Segment Open
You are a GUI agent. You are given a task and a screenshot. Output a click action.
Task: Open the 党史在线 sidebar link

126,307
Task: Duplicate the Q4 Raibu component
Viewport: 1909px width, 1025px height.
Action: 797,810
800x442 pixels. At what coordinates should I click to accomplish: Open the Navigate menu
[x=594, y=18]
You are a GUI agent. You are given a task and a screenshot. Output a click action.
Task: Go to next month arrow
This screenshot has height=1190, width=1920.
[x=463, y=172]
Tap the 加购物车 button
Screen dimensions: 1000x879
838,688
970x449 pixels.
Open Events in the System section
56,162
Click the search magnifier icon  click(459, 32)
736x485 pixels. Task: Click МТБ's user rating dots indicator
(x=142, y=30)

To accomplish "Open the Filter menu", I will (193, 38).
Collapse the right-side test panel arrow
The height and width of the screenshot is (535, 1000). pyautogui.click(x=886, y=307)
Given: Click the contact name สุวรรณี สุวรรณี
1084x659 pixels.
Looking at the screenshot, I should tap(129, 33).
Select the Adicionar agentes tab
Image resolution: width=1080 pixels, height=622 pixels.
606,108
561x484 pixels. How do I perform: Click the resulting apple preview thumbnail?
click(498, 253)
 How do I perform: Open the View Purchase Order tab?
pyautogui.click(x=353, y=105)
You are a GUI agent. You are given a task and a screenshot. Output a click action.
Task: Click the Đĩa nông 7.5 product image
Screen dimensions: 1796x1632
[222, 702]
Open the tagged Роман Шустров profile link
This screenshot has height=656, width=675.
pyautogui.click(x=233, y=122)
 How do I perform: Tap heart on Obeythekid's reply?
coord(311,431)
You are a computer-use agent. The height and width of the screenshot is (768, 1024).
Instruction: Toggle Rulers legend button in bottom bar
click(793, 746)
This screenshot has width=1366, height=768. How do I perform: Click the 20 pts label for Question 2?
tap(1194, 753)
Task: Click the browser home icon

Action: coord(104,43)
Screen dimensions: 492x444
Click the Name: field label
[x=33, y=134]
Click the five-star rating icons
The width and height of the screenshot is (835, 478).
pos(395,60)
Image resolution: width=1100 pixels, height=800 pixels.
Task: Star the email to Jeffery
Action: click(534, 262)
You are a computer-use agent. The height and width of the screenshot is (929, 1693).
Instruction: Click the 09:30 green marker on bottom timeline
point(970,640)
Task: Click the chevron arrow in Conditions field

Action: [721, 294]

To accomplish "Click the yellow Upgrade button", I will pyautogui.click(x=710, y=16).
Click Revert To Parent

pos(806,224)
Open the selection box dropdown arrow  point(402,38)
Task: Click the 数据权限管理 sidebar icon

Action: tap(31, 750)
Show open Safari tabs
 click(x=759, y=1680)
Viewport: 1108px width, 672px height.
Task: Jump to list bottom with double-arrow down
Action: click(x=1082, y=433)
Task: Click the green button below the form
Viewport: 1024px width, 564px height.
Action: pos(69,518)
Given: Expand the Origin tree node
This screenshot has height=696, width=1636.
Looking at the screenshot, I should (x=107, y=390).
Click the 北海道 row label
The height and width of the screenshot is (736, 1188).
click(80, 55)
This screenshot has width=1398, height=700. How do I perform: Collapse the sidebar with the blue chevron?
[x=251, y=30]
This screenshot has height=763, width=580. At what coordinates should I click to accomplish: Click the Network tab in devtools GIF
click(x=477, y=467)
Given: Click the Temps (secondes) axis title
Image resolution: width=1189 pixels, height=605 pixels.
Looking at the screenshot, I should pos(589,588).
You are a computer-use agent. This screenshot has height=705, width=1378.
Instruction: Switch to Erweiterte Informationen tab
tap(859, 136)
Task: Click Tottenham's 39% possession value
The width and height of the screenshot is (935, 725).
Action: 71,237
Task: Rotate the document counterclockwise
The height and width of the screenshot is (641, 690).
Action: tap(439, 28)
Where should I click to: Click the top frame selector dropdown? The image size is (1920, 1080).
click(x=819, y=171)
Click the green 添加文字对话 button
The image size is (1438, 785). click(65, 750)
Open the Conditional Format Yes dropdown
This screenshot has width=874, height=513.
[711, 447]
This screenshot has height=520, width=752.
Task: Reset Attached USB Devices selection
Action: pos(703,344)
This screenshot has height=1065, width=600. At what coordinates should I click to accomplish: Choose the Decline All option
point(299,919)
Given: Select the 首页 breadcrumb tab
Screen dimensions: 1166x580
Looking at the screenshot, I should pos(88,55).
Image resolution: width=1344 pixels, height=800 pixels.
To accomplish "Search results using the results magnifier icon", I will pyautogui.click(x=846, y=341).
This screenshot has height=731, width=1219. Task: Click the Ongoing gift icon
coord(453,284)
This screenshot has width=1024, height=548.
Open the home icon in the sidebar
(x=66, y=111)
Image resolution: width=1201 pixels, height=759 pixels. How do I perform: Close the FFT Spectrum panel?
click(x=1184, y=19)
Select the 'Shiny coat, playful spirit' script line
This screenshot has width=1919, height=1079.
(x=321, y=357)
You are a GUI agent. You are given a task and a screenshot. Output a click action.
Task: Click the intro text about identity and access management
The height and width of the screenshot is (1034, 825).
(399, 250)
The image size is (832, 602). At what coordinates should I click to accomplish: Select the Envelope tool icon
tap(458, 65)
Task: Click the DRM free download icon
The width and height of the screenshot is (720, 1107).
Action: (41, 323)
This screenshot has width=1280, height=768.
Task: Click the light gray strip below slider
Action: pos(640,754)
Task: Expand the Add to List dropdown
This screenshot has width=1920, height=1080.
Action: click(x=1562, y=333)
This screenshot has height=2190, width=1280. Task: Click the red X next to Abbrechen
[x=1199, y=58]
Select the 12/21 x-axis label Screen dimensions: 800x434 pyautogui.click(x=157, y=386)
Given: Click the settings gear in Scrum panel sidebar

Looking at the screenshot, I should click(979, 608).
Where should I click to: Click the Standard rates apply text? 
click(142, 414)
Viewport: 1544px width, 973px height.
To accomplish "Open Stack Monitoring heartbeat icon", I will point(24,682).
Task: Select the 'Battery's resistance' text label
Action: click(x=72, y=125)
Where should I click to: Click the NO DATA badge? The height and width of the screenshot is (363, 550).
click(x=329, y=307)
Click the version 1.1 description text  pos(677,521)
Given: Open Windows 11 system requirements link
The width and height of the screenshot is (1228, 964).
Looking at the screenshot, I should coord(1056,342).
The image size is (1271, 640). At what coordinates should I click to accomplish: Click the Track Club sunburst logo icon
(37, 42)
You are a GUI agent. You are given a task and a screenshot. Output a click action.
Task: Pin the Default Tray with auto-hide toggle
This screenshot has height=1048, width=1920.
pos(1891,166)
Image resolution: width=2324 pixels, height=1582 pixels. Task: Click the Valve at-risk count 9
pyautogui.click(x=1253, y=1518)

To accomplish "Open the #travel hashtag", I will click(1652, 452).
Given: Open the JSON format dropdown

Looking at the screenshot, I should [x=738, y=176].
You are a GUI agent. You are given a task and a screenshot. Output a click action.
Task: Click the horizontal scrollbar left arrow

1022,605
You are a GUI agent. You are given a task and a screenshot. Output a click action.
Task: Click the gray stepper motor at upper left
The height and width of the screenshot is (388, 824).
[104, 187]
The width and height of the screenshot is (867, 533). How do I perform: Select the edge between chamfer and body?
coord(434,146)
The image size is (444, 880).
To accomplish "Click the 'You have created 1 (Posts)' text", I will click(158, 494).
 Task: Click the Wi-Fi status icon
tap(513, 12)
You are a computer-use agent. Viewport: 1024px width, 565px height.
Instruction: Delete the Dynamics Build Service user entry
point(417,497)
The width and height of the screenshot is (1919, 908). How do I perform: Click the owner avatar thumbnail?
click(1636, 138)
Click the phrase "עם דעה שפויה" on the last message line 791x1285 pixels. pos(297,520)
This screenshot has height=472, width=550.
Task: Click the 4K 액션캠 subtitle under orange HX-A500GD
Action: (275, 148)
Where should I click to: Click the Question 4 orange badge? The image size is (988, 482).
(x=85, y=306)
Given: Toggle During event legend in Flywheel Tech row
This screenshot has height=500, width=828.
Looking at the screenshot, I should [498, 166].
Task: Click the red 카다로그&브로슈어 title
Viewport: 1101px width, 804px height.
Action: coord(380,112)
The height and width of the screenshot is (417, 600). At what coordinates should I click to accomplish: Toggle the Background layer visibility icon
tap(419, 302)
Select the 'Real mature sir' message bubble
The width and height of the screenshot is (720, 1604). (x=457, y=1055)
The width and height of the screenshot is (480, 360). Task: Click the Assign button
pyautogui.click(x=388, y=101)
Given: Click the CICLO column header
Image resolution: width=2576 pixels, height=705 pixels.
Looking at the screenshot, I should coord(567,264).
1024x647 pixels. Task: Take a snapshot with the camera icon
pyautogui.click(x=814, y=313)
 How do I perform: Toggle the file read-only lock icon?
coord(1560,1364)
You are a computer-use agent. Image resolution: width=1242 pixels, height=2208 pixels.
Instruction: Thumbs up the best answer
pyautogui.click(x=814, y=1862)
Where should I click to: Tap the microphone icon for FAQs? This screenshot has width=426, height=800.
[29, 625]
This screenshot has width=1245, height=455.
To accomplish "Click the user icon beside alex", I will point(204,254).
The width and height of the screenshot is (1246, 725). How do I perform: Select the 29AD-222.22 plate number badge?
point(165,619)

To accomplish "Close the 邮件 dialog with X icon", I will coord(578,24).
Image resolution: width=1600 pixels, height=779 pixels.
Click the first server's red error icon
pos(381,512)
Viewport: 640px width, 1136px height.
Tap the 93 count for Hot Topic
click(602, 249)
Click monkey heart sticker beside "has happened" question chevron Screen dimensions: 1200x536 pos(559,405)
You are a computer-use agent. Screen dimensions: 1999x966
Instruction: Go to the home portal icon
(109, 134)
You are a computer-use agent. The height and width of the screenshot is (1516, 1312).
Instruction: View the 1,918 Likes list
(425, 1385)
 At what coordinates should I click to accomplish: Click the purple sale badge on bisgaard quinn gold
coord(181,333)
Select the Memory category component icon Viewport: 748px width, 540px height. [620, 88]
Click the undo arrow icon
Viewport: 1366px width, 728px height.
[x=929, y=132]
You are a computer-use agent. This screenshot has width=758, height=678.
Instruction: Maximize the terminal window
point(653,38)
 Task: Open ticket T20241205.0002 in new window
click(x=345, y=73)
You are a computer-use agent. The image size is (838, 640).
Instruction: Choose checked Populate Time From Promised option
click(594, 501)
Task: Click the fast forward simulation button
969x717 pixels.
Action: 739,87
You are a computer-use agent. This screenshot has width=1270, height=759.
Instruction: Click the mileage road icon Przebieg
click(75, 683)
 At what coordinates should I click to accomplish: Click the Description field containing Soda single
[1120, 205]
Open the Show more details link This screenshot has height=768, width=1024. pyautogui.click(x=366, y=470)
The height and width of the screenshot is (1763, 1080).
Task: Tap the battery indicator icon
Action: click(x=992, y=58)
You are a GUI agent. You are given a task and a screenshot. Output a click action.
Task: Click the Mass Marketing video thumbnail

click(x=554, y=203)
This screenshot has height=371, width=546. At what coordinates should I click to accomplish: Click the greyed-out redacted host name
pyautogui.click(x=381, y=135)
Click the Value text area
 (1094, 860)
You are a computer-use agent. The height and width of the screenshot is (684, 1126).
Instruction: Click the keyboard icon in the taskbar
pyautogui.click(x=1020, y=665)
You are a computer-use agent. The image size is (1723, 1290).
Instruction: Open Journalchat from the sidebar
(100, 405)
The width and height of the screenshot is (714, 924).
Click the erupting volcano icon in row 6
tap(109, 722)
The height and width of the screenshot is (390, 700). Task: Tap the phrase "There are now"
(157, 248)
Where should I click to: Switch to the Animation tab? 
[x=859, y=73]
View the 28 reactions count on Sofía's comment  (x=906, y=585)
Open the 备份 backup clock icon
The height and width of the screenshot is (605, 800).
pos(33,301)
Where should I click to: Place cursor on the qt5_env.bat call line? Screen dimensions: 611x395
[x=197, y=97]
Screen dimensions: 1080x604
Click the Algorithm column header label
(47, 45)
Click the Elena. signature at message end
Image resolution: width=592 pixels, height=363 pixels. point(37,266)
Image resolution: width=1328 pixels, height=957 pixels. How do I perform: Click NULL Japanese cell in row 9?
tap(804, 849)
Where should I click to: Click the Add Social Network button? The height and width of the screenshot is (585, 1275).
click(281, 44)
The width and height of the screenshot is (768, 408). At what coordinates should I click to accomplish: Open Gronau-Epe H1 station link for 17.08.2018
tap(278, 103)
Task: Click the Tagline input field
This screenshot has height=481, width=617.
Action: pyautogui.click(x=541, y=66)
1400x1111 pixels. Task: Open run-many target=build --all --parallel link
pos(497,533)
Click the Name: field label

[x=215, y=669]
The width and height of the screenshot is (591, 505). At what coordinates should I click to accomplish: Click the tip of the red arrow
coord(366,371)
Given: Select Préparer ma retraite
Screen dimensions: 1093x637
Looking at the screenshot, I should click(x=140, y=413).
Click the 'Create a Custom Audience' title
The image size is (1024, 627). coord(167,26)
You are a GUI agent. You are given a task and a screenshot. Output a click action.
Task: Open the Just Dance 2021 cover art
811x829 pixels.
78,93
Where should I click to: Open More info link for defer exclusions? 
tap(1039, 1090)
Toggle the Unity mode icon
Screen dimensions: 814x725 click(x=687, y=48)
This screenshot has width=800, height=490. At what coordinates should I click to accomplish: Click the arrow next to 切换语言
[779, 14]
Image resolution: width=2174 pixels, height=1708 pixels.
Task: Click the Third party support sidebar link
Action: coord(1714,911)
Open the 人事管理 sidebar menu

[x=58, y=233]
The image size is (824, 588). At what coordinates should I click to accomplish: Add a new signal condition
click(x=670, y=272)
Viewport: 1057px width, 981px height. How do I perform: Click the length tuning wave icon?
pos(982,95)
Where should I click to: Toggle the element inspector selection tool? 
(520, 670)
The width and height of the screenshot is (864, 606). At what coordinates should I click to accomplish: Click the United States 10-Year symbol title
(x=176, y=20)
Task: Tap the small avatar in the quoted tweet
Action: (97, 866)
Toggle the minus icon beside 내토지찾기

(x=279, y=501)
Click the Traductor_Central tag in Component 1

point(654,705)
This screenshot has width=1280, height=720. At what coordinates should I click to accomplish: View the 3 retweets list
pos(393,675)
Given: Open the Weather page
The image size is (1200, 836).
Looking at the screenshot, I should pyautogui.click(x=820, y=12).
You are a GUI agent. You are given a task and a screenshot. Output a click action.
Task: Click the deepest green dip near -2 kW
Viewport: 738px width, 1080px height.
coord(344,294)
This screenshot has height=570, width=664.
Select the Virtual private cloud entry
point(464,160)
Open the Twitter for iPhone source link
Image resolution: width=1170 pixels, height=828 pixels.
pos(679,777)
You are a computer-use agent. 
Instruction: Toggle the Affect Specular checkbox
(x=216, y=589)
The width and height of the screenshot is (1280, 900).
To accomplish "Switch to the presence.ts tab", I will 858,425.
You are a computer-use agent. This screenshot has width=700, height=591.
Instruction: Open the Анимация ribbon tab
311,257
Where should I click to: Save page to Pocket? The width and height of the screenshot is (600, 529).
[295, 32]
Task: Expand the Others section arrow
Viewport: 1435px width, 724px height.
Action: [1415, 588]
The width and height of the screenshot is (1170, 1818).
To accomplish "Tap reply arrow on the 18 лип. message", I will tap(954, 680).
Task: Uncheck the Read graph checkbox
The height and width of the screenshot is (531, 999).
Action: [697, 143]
Segment Closed
*Task brief*
Write down, word for word, the lines above from the one containing "Instruction: Click the mileage" through the one containing "is (684, 1126).", both ends included.

*Response to the exercise*
Instruction: Click the mileage road icon Przebieg
click(75, 683)
 At what coordinates should I click to accomplish: Click the Description field containing Soda single
[1120, 205]
Open the Show more details link This screenshot has height=768, width=1024. pyautogui.click(x=366, y=470)
The height and width of the screenshot is (1763, 1080).
Task: Tap the battery indicator icon
Action: click(x=992, y=58)
You are a GUI agent. You are given a task and a screenshot. Output a click action.
Task: Click the Mass Marketing video thumbnail

click(x=554, y=203)
This screenshot has height=371, width=546. At what coordinates should I click to accomplish: Click the greyed-out redacted host name
pyautogui.click(x=381, y=135)
Click the Value text area
 (1094, 860)
You are a computer-use agent. The height and width of the screenshot is (684, 1126).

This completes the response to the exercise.